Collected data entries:
◆ ◆ ◆ ◆

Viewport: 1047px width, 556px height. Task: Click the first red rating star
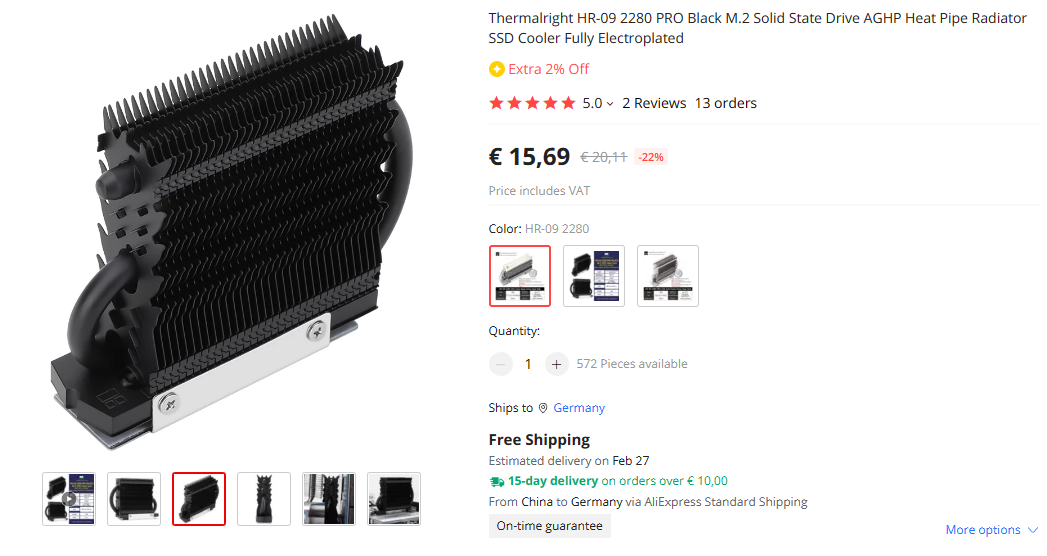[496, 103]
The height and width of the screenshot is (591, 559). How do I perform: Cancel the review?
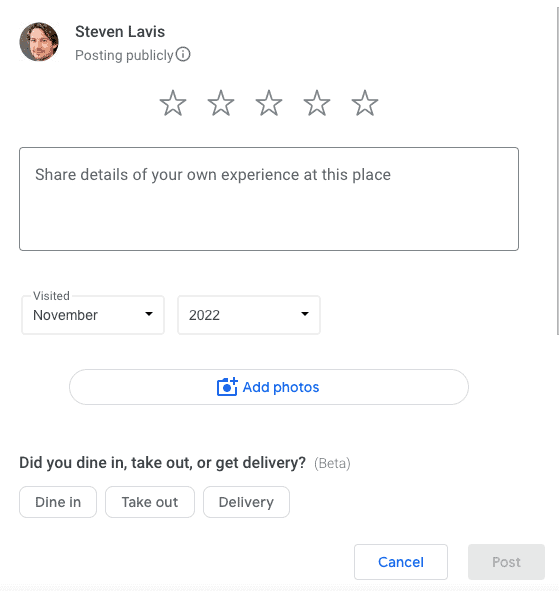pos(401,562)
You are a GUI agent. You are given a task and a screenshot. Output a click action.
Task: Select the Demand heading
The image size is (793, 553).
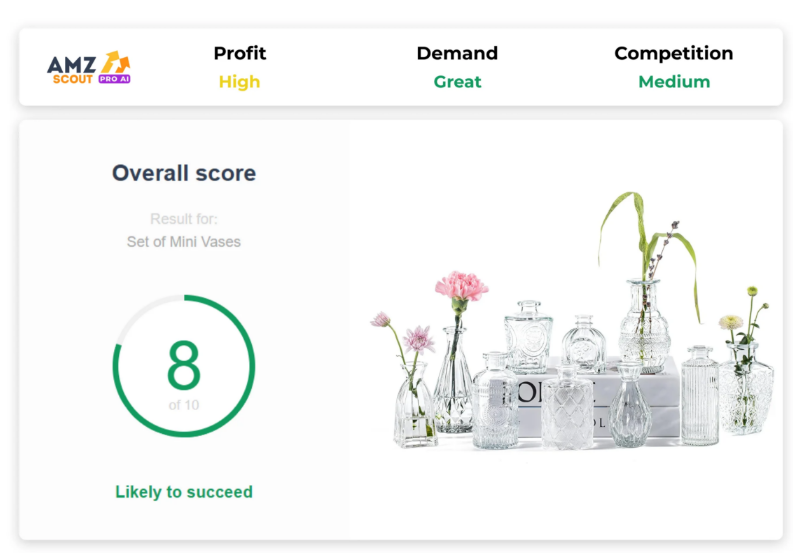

◆ ◆ ◆ ◆

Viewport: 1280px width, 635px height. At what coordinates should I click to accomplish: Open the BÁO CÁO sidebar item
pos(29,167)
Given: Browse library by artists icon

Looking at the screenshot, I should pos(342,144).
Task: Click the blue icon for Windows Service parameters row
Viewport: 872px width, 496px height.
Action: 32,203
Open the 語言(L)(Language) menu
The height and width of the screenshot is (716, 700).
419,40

◆ ◆ ◆ ◆

> What to do
Reproduce the lines above beginning at the line that contains "Viewport: 1047px width, 556px" and ending at the line that contains "The image size is (793, 553).". No pictures.

> Output below
Viewport: 1047px width, 556px height. Task: Click the first red rating star
[496, 103]
The height and width of the screenshot is (591, 559). How do I perform: Cancel the review?
pos(401,562)
You are a GUI agent. You are given a task and a screenshot. Output a click action.
Task: Select the Demand heading
The image size is (793, 553).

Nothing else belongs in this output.